What is expected ▸
Lines with "address" in the entries below: count them and reply with the number alone.

[Data items]

-=-=-=-=-

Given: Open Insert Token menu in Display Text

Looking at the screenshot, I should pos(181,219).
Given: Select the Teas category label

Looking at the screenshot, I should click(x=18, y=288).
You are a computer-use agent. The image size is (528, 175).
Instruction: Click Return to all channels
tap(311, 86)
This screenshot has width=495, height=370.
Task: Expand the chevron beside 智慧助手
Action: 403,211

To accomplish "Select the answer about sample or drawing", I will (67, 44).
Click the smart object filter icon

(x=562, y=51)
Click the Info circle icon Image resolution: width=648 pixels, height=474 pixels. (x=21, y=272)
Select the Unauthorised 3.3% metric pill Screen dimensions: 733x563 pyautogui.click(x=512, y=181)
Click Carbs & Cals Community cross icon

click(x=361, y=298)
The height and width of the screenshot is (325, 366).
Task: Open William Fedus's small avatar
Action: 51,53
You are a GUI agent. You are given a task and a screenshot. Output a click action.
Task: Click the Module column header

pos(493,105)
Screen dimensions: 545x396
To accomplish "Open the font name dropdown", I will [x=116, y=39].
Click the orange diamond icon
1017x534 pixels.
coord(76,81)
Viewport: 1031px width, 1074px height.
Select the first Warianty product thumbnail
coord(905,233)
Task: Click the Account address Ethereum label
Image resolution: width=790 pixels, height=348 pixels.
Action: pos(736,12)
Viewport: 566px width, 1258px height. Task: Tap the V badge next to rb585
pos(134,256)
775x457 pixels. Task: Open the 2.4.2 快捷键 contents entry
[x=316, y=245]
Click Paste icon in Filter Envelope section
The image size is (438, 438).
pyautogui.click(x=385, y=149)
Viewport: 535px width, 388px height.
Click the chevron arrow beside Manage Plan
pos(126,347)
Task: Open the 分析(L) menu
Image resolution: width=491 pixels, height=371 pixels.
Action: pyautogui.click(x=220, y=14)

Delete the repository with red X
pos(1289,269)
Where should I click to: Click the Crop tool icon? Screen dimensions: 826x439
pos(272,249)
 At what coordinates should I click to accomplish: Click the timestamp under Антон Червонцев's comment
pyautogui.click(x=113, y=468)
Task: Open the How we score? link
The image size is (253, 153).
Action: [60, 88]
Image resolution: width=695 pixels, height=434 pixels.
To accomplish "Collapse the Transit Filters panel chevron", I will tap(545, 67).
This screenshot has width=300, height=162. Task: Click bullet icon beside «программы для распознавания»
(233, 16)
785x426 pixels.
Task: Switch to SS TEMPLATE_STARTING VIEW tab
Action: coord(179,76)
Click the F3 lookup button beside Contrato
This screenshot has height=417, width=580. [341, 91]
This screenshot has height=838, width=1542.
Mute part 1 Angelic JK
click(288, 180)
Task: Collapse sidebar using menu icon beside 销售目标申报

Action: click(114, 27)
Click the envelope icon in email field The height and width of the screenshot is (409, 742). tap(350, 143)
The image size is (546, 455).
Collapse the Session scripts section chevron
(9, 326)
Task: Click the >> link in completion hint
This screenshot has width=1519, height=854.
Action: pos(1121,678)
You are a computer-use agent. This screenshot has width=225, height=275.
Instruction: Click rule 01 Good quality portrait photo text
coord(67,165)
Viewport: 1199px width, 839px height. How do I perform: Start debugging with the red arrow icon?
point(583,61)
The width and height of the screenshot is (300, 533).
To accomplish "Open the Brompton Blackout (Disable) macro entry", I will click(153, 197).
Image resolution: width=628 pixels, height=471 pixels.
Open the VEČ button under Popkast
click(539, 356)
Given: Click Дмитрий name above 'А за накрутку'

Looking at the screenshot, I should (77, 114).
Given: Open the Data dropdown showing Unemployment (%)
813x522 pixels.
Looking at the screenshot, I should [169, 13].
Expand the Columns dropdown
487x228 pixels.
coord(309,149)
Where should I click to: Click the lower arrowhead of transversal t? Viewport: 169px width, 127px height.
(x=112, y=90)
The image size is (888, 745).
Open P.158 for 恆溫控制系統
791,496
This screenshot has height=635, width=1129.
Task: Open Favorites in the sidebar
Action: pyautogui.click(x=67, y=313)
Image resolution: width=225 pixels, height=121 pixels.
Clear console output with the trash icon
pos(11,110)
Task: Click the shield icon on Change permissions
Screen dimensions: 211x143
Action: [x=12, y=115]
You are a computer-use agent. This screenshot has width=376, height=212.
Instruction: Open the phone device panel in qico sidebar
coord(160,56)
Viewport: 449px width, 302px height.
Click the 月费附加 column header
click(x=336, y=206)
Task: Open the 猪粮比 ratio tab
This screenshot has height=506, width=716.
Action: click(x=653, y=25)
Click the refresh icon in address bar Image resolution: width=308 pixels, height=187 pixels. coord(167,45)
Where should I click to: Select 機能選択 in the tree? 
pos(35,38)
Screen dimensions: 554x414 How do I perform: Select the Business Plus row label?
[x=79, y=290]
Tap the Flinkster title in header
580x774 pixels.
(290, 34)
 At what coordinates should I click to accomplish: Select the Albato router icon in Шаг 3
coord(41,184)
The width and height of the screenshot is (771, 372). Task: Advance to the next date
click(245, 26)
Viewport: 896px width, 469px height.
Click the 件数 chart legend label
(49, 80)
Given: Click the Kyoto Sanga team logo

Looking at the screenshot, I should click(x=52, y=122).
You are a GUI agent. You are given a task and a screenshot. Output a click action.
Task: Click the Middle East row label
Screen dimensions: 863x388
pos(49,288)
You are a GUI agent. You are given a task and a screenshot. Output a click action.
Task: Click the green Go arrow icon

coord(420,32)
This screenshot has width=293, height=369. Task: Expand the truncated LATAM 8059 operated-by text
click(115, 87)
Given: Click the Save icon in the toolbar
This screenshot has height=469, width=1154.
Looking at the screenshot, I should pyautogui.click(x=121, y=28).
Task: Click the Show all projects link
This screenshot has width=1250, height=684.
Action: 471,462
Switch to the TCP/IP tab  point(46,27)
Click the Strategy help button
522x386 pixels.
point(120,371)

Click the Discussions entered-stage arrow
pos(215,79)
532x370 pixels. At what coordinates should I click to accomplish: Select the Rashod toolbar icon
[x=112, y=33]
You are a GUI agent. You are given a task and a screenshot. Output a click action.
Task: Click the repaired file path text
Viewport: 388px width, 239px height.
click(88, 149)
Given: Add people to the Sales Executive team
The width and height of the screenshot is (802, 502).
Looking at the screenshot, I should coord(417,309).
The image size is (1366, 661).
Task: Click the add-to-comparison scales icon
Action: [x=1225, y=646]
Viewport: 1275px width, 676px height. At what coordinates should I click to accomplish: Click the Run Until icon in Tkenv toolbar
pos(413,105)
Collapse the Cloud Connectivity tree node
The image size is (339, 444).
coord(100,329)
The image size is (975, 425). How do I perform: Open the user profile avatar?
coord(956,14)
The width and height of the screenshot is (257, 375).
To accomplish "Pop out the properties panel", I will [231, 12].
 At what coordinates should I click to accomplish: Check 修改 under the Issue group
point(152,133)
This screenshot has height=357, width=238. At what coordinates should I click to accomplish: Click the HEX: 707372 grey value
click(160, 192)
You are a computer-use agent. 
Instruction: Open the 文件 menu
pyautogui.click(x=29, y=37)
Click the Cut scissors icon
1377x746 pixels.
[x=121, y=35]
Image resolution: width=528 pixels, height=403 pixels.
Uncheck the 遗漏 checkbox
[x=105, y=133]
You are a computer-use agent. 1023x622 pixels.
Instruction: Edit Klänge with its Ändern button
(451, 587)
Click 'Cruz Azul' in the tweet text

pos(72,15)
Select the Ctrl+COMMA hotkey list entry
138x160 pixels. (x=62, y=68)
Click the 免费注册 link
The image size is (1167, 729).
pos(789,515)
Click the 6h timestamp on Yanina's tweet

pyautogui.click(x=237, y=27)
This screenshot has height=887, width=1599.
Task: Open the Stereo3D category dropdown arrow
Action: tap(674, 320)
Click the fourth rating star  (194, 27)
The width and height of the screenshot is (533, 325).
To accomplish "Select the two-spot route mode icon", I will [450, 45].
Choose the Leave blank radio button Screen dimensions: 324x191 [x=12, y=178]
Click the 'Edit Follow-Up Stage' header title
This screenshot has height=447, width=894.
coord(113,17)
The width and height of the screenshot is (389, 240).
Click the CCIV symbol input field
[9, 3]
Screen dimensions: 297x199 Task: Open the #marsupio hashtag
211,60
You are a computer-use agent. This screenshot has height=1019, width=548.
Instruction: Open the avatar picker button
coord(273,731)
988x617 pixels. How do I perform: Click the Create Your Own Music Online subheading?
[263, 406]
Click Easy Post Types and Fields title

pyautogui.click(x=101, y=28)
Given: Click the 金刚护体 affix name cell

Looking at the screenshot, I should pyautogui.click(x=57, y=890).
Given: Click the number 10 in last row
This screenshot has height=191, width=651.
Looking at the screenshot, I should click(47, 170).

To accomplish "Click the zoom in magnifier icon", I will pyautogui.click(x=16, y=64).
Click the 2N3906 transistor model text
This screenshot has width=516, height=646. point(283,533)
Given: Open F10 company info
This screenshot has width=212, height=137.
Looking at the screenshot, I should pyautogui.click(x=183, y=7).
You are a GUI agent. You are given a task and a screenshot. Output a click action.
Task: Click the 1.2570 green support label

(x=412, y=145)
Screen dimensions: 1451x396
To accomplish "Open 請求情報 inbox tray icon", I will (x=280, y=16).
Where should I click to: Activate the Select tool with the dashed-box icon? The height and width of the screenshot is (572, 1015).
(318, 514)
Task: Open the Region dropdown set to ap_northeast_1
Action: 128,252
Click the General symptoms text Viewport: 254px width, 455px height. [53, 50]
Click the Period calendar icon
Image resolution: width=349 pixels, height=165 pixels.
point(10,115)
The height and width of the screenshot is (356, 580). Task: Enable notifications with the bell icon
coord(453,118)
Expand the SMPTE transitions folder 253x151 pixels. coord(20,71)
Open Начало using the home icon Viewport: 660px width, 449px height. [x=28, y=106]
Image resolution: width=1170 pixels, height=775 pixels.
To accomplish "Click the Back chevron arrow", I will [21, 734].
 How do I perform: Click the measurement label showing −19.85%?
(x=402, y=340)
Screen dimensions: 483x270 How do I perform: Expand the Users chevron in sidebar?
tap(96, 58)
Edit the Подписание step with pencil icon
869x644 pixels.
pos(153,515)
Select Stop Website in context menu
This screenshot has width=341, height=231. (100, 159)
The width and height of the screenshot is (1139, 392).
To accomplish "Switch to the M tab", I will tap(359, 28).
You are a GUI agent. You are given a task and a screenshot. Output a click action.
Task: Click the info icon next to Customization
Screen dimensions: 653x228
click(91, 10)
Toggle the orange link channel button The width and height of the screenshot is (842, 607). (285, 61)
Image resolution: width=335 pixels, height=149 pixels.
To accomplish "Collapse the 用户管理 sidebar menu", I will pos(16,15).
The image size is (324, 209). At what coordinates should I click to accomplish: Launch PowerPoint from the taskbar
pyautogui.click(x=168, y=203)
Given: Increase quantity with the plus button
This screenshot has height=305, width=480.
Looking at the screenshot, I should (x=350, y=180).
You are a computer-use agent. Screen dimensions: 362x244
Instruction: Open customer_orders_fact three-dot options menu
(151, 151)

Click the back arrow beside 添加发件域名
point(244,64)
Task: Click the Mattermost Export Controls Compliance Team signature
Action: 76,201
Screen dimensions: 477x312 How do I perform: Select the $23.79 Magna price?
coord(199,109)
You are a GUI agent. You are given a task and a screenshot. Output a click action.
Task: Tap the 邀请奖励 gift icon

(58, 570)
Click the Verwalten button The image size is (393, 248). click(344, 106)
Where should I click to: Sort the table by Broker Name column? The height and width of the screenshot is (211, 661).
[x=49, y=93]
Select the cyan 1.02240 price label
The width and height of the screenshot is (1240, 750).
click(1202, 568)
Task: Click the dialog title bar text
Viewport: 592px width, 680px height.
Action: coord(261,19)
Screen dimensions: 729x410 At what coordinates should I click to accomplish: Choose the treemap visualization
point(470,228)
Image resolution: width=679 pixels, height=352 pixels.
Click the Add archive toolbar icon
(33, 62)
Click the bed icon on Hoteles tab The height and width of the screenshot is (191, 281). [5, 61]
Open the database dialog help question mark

-=-=-=-=-

Output for this task ▸
2